What the task asks:
Your answer should be exactly the lines from the one that contains "Viewport: 1846px width, 1535px height." through the final line of the entries below, and nothing else.

Segment Start: Input

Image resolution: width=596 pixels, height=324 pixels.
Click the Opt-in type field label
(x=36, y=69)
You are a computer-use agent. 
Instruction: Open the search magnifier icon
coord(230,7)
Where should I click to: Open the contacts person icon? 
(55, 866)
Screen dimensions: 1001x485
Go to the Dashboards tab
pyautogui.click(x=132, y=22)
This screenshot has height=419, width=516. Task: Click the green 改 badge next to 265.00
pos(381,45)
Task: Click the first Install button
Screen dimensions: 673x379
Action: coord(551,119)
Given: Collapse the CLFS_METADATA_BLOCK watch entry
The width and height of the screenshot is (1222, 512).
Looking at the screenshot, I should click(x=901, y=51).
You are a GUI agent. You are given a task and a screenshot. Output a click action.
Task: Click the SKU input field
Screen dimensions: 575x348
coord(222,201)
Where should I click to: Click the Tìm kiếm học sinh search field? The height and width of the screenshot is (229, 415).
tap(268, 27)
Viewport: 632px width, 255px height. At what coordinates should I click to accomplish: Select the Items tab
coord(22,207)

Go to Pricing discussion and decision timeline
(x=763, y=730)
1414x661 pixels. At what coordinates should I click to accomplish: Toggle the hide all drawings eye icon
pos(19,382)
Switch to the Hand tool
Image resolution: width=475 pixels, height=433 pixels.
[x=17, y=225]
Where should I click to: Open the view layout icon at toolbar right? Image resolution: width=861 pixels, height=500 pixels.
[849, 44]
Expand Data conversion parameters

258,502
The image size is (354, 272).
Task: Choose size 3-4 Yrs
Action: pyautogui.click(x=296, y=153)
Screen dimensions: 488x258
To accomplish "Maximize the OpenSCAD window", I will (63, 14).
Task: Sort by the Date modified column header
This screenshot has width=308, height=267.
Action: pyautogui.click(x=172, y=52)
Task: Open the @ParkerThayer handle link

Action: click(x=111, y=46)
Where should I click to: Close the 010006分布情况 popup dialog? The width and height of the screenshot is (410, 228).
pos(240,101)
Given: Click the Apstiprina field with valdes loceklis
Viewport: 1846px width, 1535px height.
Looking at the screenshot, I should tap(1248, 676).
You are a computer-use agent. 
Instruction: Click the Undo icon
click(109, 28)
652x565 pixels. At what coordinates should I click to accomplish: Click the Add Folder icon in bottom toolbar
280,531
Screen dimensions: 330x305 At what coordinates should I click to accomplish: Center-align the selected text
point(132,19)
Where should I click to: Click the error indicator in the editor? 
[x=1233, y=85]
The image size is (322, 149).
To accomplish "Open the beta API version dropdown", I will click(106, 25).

Segment End: Input

Answer box:
Viewport: 1846px width, 1535px height.
Looking at the screenshot, I should tap(1248, 676).
You are a computer-use agent. 
Instruction: Click the Undo icon
click(109, 28)
652x565 pixels. At what coordinates should I click to accomplish: Click the Add Folder icon in bottom toolbar
280,531
Screen dimensions: 330x305 At what coordinates should I click to accomplish: Center-align the selected text
point(132,19)
Where should I click to: Click the error indicator in the editor? 
[x=1233, y=85]
The image size is (322, 149).
To accomplish "Open the beta API version dropdown", I will click(106, 25).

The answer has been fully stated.